» Work instructions: Reproduce every one of the entries below word for word, with each line in its original order.

» Recorded information:
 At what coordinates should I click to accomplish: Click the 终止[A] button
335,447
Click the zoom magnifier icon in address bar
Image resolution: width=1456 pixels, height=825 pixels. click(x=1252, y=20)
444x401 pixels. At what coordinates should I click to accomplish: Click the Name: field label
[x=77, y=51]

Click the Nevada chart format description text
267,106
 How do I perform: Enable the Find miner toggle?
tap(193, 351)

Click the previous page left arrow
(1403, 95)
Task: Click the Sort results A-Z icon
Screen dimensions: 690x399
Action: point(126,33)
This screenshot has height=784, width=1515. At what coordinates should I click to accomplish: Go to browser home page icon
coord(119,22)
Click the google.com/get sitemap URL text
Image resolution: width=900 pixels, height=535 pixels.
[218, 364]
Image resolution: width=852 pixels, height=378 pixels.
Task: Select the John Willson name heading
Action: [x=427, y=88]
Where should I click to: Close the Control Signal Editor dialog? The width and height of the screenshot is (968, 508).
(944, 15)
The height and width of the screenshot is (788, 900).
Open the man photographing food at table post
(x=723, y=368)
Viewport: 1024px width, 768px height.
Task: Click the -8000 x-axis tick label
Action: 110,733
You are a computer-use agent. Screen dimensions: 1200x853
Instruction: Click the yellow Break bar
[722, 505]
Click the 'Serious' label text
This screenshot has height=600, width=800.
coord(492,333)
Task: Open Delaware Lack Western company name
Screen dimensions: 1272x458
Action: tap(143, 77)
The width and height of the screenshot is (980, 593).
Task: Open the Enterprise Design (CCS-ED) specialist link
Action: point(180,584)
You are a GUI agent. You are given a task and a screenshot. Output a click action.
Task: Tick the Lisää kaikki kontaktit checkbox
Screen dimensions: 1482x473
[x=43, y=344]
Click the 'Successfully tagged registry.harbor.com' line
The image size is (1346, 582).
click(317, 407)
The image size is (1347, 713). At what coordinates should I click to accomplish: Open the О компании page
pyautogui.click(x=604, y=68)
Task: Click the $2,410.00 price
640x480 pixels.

» Response below:
 At what coordinates should I click to accomplish: Click the 终止[A] button
335,447
Click the zoom magnifier icon in address bar
Image resolution: width=1456 pixels, height=825 pixels. click(x=1252, y=20)
444x401 pixels. At what coordinates should I click to accomplish: Click the Name: field label
[x=77, y=51]

Click the Nevada chart format description text
267,106
 How do I perform: Enable the Find miner toggle?
tap(193, 351)

Click the previous page left arrow
(1403, 95)
Task: Click the Sort results A-Z icon
Screen dimensions: 690x399
Action: point(126,33)
This screenshot has height=784, width=1515. At what coordinates should I click to accomplish: Go to browser home page icon
coord(119,22)
Click the google.com/get sitemap URL text
Image resolution: width=900 pixels, height=535 pixels.
[218, 364]
Image resolution: width=852 pixels, height=378 pixels.
Task: Select the John Willson name heading
Action: [x=427, y=88]
Where should I click to: Close the Control Signal Editor dialog? The width and height of the screenshot is (968, 508).
(944, 15)
The height and width of the screenshot is (788, 900).
Open the man photographing food at table post
(x=723, y=368)
Viewport: 1024px width, 768px height.
Task: Click the -8000 x-axis tick label
Action: 110,733
You are a computer-use agent. Screen dimensions: 1200x853
Instruction: Click the yellow Break bar
[722, 505]
Click the 'Serious' label text
This screenshot has height=600, width=800.
coord(492,333)
Task: Open Delaware Lack Western company name
Screen dimensions: 1272x458
Action: tap(143, 77)
The width and height of the screenshot is (980, 593).
Task: Open the Enterprise Design (CCS-ED) specialist link
Action: point(180,584)
You are a GUI agent. You are given a task and a screenshot. Output a click action.
Task: Tick the Lisää kaikki kontaktit checkbox
Screen dimensions: 1482x473
[x=43, y=344]
Click the 'Successfully tagged registry.harbor.com' line
The image size is (1346, 582).
click(317, 407)
The image size is (1347, 713). At what coordinates should I click to accomplish: Open the О компании page
pyautogui.click(x=604, y=68)
Task: Click the $2,410.00 price
640x480 pixels.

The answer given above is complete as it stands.